=== SOURCE PASSAGE ===
____________
WASHINGTON (AP) — U.S. special operations forces carried out a precarious evacuation of the American embassy in warring Sudan on Sunday, sweeping in and out of the capital, Khartoum, with helicopters on the ground for less than an hour. No shots were fired and no major casualties were reported.
With the last U.S. employee of the embassy out, Washington shuttered the U.S. mission in Khartoum indefinitely. Left behind were thousands of private American citizens remaining in the east African country.
U.S. officials said it would be too dangerous to carry out a broader evacuation mission. Battles between two rival Sudanese commanders entered their ninth day Sunday, forcing continued closing of the main international airport and leaving roads out of the country in control of armed men. Fighting has killed more than 400 people.
In a statement thanking the troops, President Joe Biden said he was receiving regular reports from his team on efforts to assist remaining Americans in Sudan “to the extent possible.”
He also called for the end to “unconscionable” violence there.
About 100 U.S. troops in three MH-47 helicopters carried out the operation. They airlifted all of roughly 70 remaining American employees from a landing zone at the embassy to an undisclosed location in Ethiopia. Ethiopia also provided overflight and refueling support, said Molly Phee, assistant secretary of state for African affairs.
Biden said Djibouti, Ethiopia, and Saudi Arabia also assisted with the evacuation.
“I am proud of the extraordinary commitment of our Embassy staff, who performed their duties with courage and professionalism and embodied America’s friendship and connection with the people of Sudan,” Biden said in a statement. “I am grateful for the unmatched skill of our service members who successfully brought them to safety.”
U.S. Africa Command and Chairman of the Joint Chiefs Gen. Mark Milley were in contact with both warring factions before and during the operation to ensure that U.S. forces would have safe passage to conduct the evacuation. However, John Bass, a U.S. undersecretary of state, denied claims by one faction, Sudan's paramilitary Rapid Security Forces, that it assisted in the U.S. evacuation.
“They cooperated to the extent that they did not fire on our service members in the course of the operation," Bass said.
Biden had ordered American troops to evacuate embassy personnel after receiving a recommendation from his national security team, with no end in sight to the fighting.
“This tragic violence in Sudan has already cost the lives of hundreds of innocent civilians. It’s unconscionable and it must stop,” Biden said. “The belligerent parties must implement an immediate and unconditional ceasefire, allow unhindered humanitarian access, and respect the will of the people of Sudan.”
Sudan's fighting broke out April 15 between two commanders who just 18 months earlier jointly orchestrated a military coup to derail the nation’s transition to democracy.
The ongoing power struggle now between the armed forces chief, Gen. Abdel-Fattah Burhan, and the head of the Rapid Support Forces paramilitary group, Gen. Mohammed Hamdan Dagalo, has millions of Sudanese cowering inside their homes, hiding from explosions, gunfire and looting.
____________
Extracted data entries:
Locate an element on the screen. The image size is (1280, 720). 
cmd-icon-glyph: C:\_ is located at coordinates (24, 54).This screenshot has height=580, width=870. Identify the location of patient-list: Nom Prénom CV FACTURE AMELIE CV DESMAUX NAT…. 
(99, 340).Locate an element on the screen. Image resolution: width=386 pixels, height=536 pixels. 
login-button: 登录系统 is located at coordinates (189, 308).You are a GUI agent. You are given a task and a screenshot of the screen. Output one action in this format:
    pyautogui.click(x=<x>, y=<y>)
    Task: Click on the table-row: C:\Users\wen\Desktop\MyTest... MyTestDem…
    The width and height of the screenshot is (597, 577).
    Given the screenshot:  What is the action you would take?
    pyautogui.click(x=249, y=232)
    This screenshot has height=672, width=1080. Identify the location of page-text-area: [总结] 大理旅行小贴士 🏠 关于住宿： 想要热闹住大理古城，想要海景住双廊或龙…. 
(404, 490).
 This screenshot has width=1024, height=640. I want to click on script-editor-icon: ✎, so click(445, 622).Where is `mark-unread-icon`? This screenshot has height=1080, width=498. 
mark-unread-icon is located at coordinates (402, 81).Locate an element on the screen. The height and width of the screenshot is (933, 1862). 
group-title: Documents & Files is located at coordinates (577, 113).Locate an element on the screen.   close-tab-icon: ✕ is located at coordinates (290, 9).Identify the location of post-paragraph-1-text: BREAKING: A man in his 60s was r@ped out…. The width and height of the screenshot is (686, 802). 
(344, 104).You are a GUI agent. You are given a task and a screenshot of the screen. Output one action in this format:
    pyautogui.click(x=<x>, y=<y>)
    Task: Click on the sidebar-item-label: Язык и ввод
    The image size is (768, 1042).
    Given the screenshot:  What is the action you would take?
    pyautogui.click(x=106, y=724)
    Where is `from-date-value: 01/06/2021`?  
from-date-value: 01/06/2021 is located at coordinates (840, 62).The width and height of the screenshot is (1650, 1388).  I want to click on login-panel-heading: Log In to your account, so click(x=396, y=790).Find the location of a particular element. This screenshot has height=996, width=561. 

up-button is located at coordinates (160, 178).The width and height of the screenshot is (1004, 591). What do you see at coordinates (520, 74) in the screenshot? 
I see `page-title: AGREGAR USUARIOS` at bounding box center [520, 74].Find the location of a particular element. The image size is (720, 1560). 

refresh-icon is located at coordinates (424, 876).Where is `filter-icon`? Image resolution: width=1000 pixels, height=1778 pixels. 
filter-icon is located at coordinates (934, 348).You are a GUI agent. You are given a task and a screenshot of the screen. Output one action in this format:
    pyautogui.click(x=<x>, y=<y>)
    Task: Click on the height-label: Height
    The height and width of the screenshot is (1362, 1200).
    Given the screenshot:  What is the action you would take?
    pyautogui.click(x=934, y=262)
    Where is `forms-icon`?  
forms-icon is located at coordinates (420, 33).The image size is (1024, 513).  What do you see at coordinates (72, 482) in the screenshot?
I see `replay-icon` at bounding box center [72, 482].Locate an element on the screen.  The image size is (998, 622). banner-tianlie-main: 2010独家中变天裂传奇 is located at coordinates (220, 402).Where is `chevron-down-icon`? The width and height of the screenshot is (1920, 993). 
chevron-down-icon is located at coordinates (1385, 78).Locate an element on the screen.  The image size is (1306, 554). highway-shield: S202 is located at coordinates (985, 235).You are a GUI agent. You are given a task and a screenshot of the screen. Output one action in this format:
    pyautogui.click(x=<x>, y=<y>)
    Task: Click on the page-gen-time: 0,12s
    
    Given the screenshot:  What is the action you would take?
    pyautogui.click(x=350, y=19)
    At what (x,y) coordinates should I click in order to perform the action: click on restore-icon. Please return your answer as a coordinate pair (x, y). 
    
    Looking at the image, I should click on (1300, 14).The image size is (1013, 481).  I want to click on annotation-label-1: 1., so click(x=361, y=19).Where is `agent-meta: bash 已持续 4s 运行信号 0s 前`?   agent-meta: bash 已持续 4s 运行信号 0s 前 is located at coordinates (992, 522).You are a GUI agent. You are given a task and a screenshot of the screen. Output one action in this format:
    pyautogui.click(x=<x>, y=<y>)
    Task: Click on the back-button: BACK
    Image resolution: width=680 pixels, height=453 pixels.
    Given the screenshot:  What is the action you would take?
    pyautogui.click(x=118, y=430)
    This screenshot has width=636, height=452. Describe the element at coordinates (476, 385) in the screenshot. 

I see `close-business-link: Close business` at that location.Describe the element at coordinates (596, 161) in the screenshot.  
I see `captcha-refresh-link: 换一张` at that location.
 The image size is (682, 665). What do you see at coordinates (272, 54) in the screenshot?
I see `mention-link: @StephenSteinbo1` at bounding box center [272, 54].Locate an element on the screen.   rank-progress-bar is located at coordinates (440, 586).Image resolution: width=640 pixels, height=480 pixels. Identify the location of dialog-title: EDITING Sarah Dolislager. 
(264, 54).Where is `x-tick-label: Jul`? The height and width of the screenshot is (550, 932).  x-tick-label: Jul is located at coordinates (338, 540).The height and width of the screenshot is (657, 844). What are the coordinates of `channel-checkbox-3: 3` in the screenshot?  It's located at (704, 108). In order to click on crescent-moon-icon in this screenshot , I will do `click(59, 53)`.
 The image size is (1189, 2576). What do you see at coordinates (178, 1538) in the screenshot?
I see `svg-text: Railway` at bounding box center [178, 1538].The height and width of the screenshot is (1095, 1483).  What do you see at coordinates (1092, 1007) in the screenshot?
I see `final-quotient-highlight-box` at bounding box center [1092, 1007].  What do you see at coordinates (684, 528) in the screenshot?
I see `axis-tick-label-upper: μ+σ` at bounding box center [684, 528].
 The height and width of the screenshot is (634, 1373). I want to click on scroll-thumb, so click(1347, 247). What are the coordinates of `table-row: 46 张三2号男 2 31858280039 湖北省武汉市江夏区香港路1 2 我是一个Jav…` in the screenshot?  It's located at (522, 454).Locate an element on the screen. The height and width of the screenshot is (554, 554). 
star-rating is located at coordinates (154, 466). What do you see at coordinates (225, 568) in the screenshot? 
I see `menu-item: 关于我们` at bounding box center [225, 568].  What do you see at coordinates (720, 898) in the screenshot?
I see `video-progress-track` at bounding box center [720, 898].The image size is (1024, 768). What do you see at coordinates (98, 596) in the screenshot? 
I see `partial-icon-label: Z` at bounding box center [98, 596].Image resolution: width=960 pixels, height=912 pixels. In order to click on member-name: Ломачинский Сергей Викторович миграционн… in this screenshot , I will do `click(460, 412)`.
____________
=== ACTIVITY ===
Retype the part of the Sudan evacuation article starting at "About 100 U.S." and ending at "with the evacuation.". Rely on the Sudan evacuation article alone.

=== YOUR RESPONSE ===
About 100 U.S. troops in three MH-47 helicopters carried out the operation. They airlifted all of roughly 70 remaining American employees from a landing zone at the embassy to an undisclosed location in Ethiopia. Ethiopia also provided overflight and refueling support, said Molly Phee, assistant secretary of state for African affairs.
Biden said Djibouti, Ethiopia, and Saudi Arabia also assisted with the evacuation.